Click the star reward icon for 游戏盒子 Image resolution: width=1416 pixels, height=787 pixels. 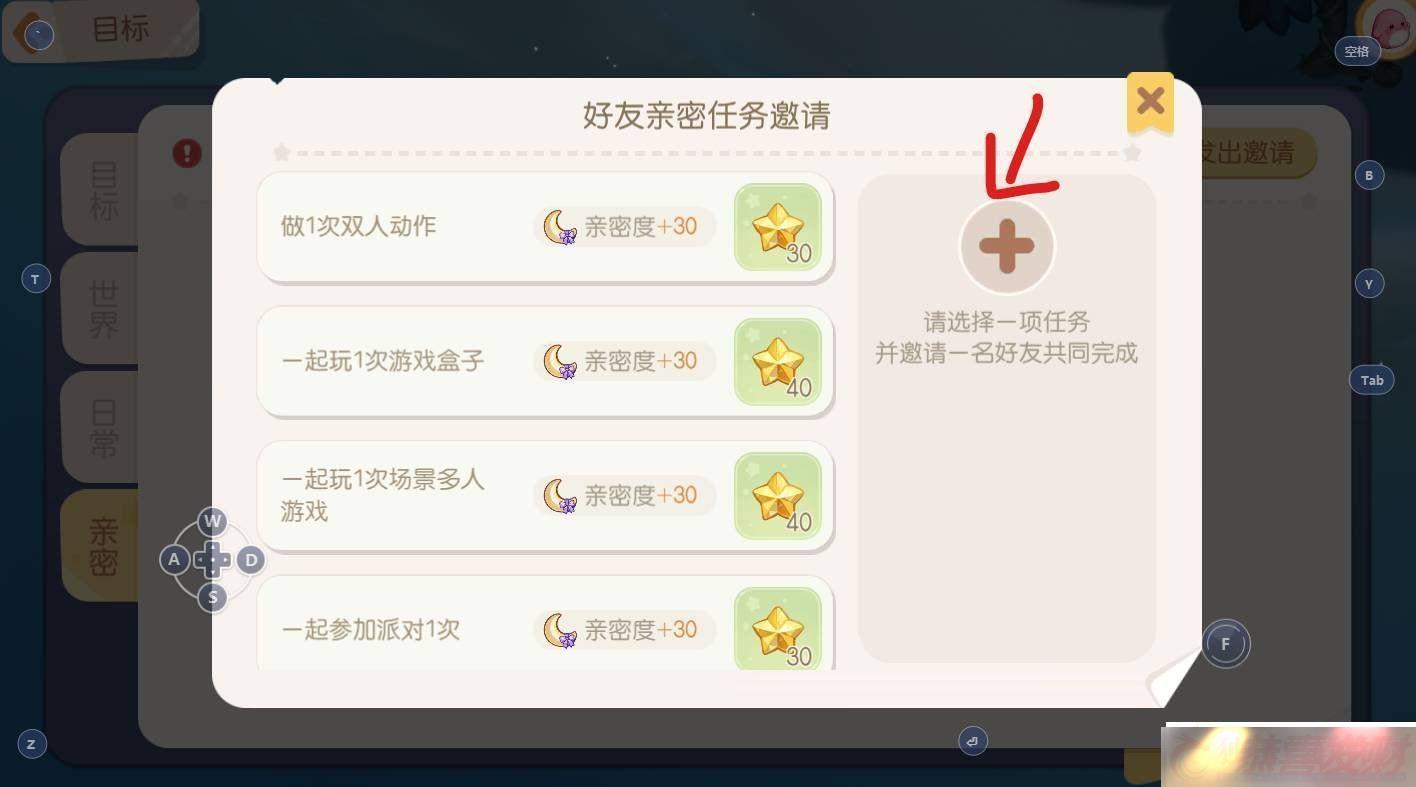pos(778,361)
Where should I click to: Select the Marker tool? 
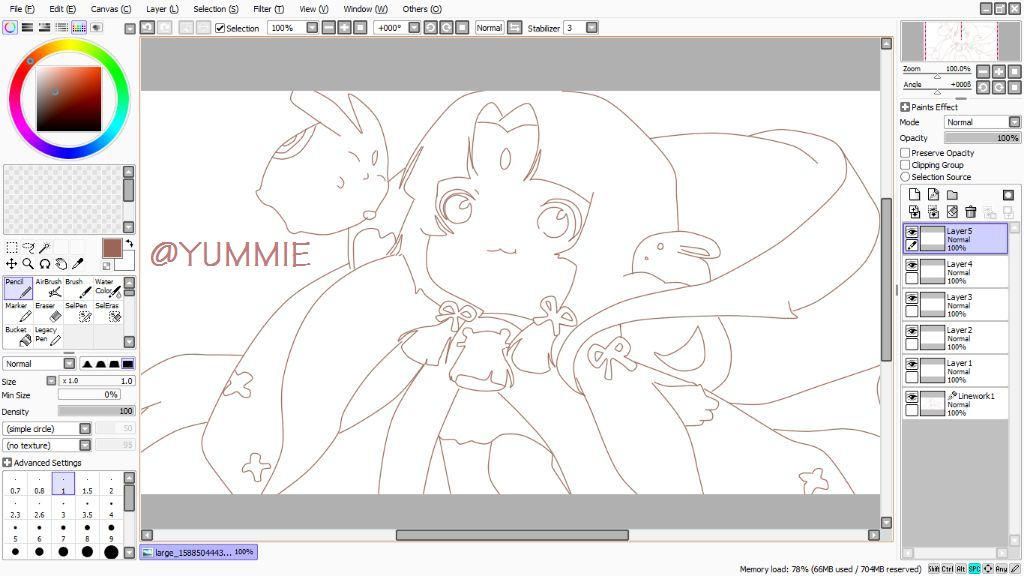coord(18,312)
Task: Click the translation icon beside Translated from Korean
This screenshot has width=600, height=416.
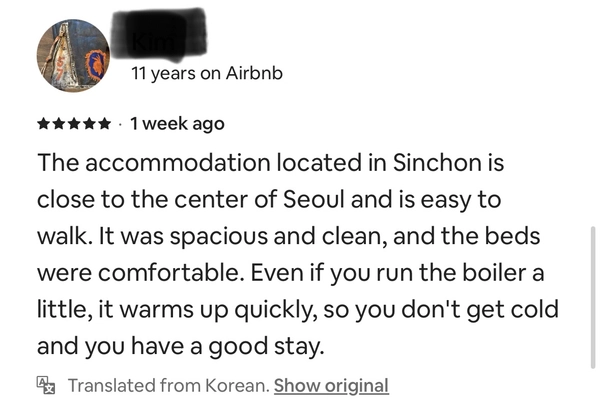Action: coord(47,385)
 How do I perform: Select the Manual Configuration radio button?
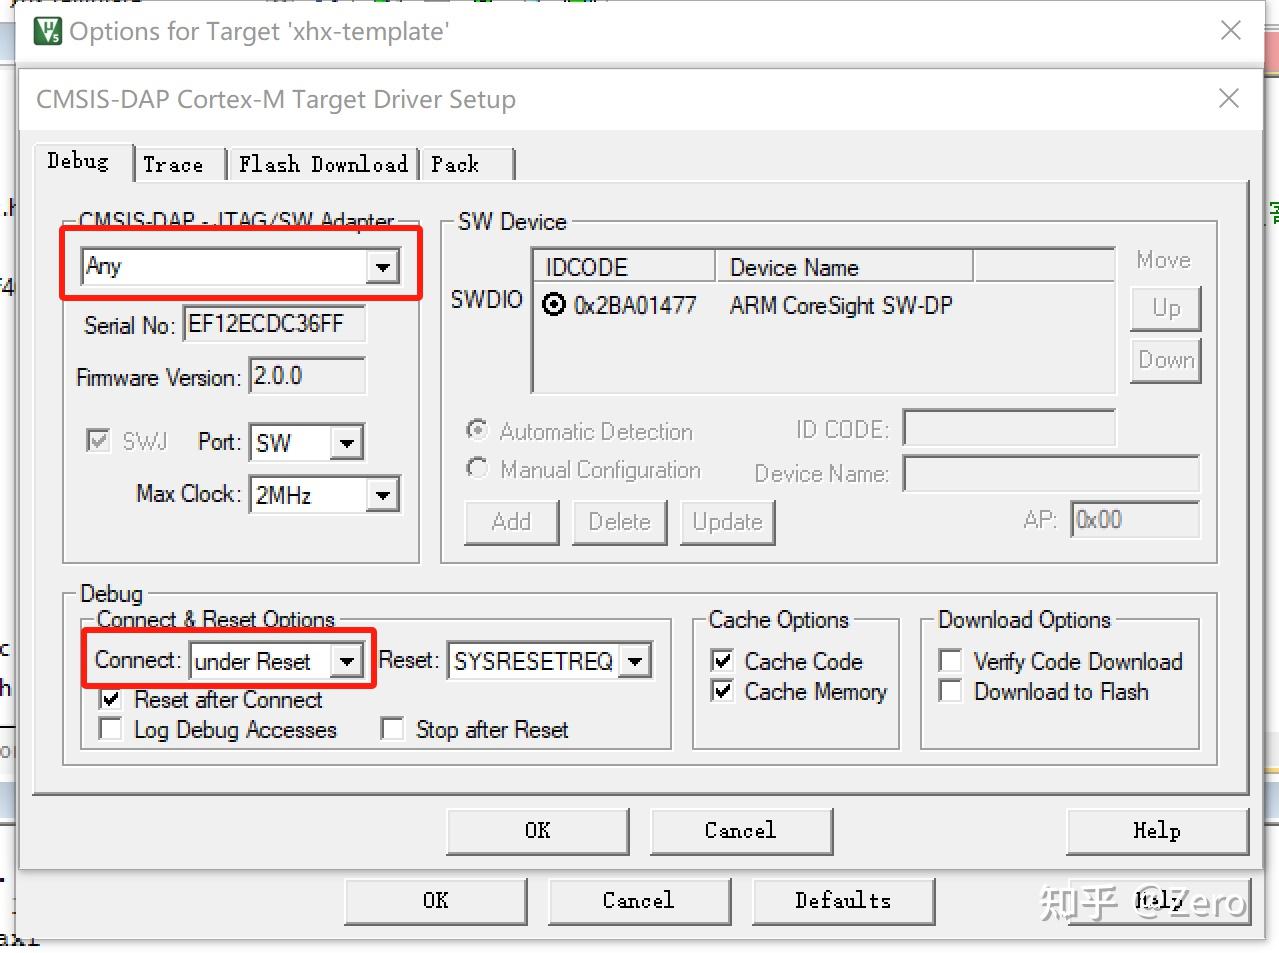[477, 468]
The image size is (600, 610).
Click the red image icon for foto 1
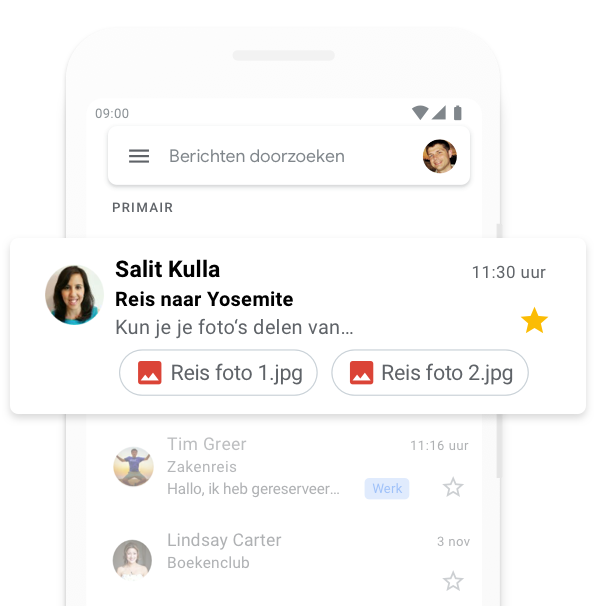[150, 372]
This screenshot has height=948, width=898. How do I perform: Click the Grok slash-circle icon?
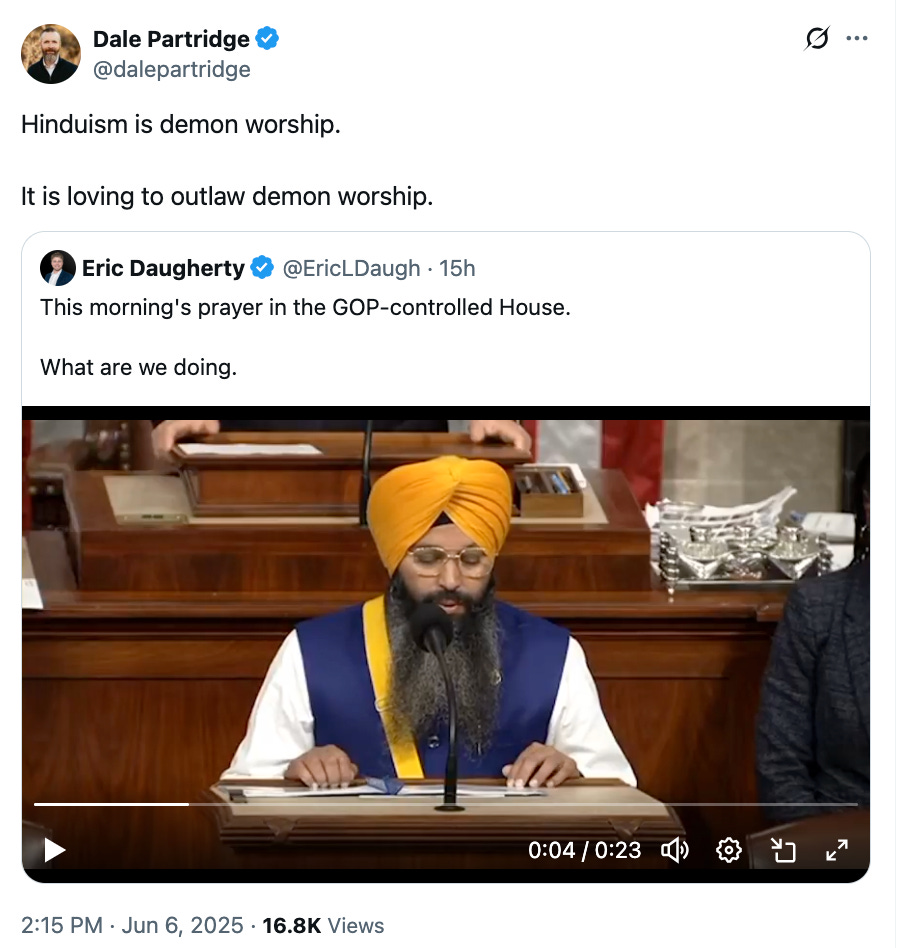pyautogui.click(x=816, y=39)
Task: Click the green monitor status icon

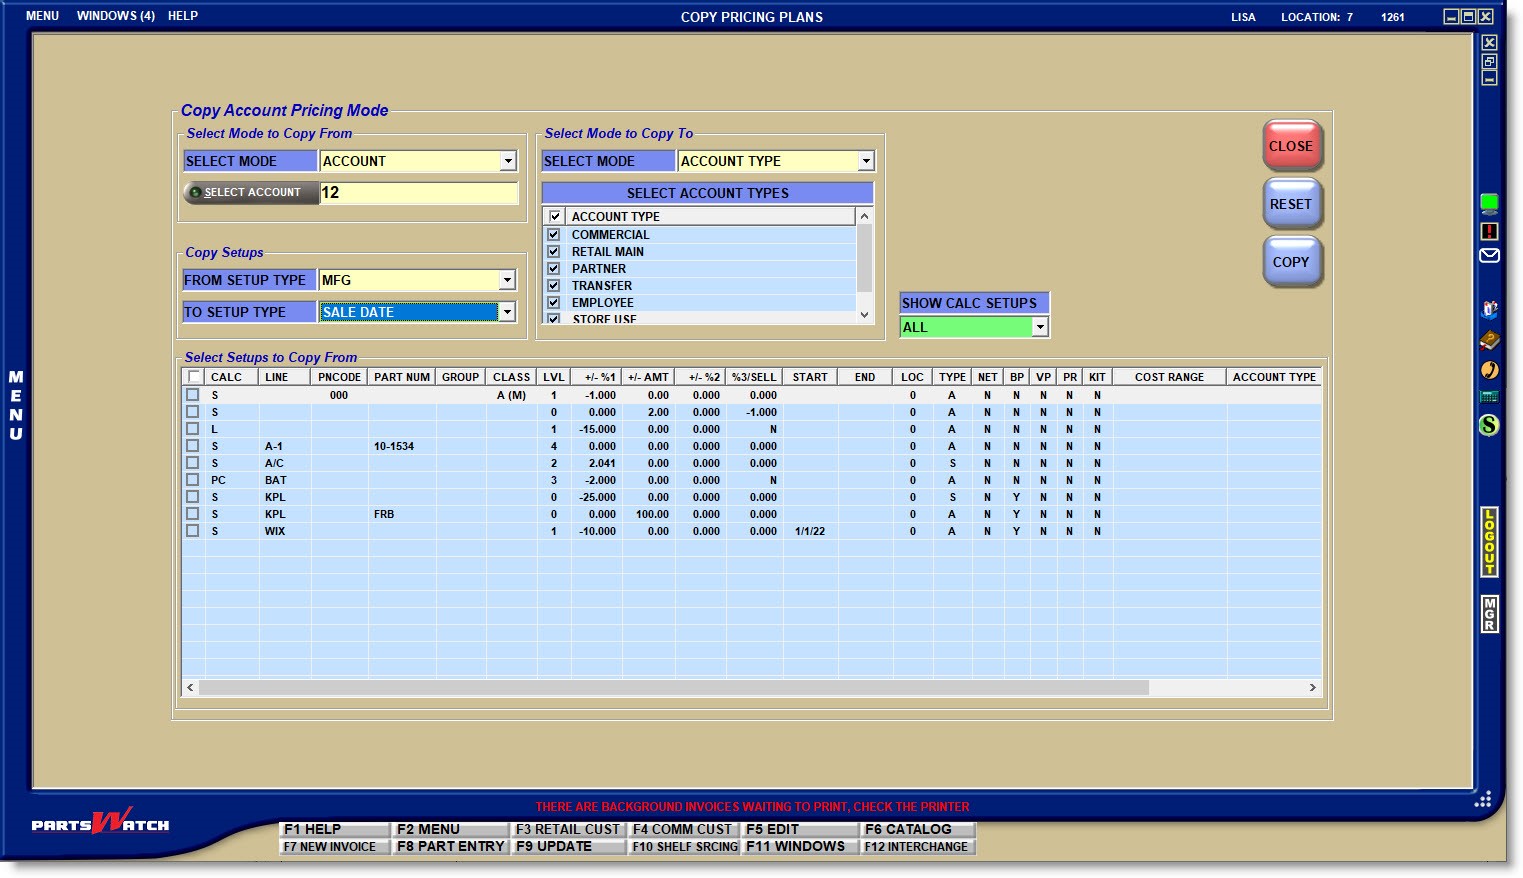Action: pyautogui.click(x=1489, y=204)
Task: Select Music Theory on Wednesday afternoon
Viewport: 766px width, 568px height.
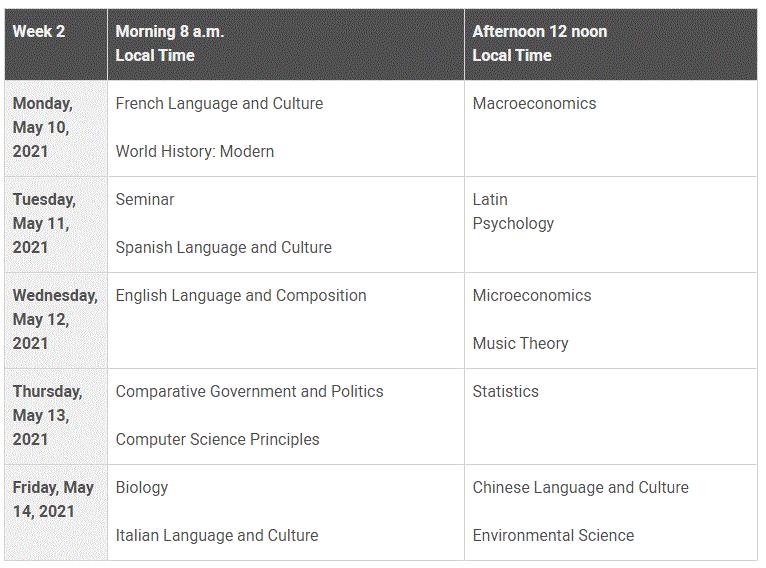Action: (520, 343)
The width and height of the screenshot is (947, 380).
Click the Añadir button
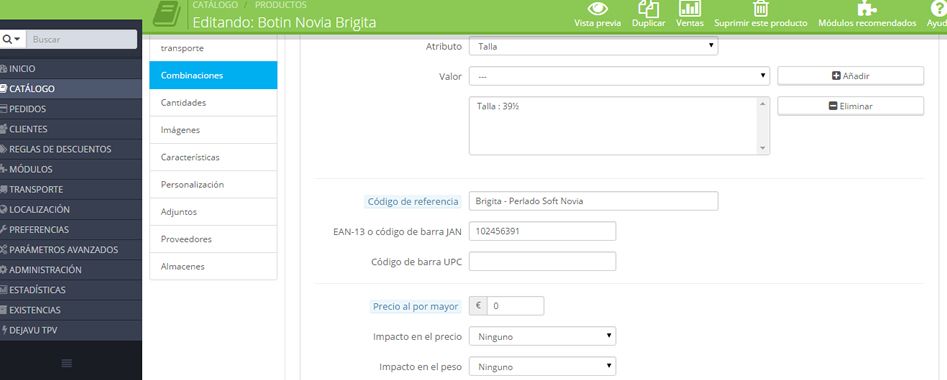[850, 76]
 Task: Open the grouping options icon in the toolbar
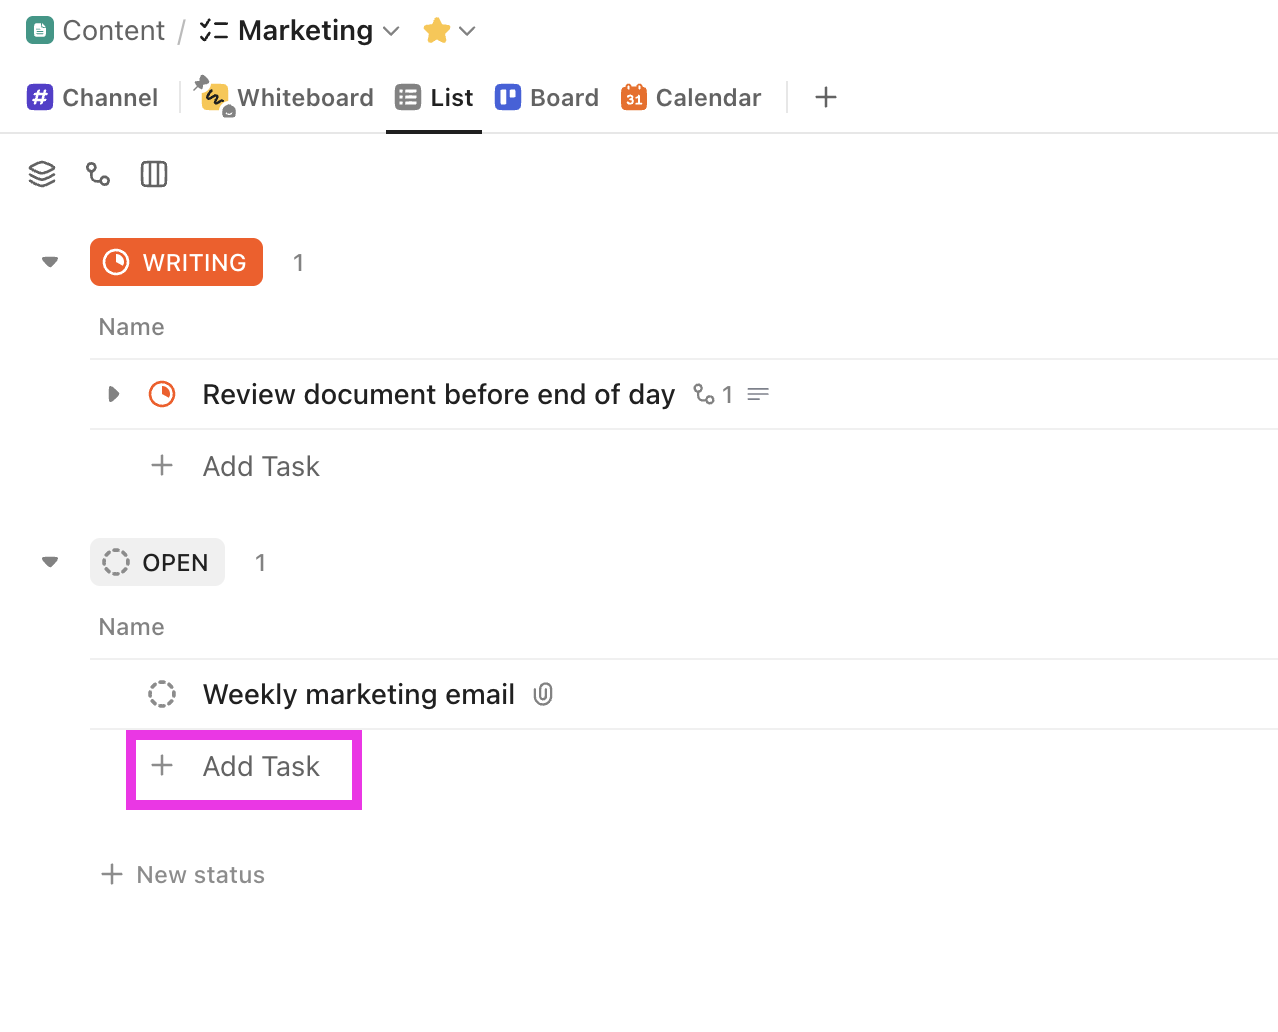tap(42, 173)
══════
Pictures are skipped here. Print exactly, and only, the lines from the one holding "The width and" through the final line of the material above, both ends included.

◆ **Output of the exercise**
The width and height of the screenshot is (947, 380).
Click the Añadir button
[850, 76]
 Task: Open the grouping options icon in the toolbar
tap(42, 173)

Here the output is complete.